"Les âmes grises"
Comment ne pourraient-elles pas être grises, ces âmes qui survivent dans le désespoir d’une guerre qui frappe et résonne aux portes du village, en cet hiver 1917, et où les seules lumières s’éteignent les unes après les autres.
Ces lumières, c’est cette épouse adorée et décédée trop jeune, qui hante l’esprit de ce procureur, admirablement interprété par Jean Pierre Marielle, cette jeune institutrice (Marina Hands) rayonnante de l’amour reçu, et qui s’éteint à l’annonce du décès de son aimé sur le front, et cette jeune enfant frappée dans son innocence par la perversion d’un criminel : le procureur ? Ce jeune déserteur ?
Tel le brouillard ou le ciel bas omniprésent, l’auteur nous laisse dans l’incertitude à chaque instant, ne laissant que quelques indices contradictoires sur ces morts successives, et nous suivons, déroutés, ce jeune policier (Denis Podalydès) dans ses doutes.

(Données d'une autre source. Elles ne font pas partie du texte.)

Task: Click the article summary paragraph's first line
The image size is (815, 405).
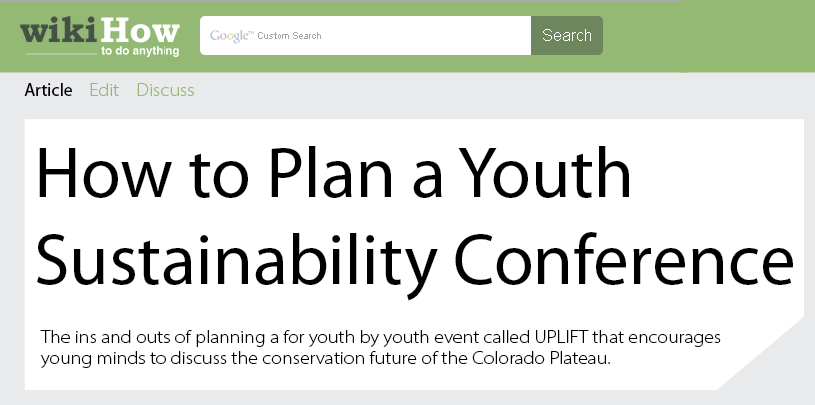Action: click(x=380, y=338)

Il y a également ce juge d’instruction, incarné par Jacques Villeret, cruel par médiocrité, qui n’a de cesse de salir et rabaisser ceux qui le touchent, dans l’espoir vain de se hisser.
Ce film d’Yves Angelo, tiré du roman de Philippe Claudel, est réellement une belle œuvre, mais une œuvre noire, magnifiquement soutenue par la qualité des comédiens, et l’on sent que l’auteur a su laisser vivre ses personnages, sans interférer, leur donnant ainsi toute la profondeur et l’épaisseur qui manque à tant de films aujourd’hui.
L’indifférence n’est alors plus de mise, et on en vient à souhaiter prier pour ces âmes afin que La Lumière les illumine enfin, ces âmes qui n'ont pas compris que l'amour humain, si intense soit-il, ne préserve pas l'être aimé du danger ni de la corruption, mais que l'Amour divin seul transfigure le présent et préserve du désespoir."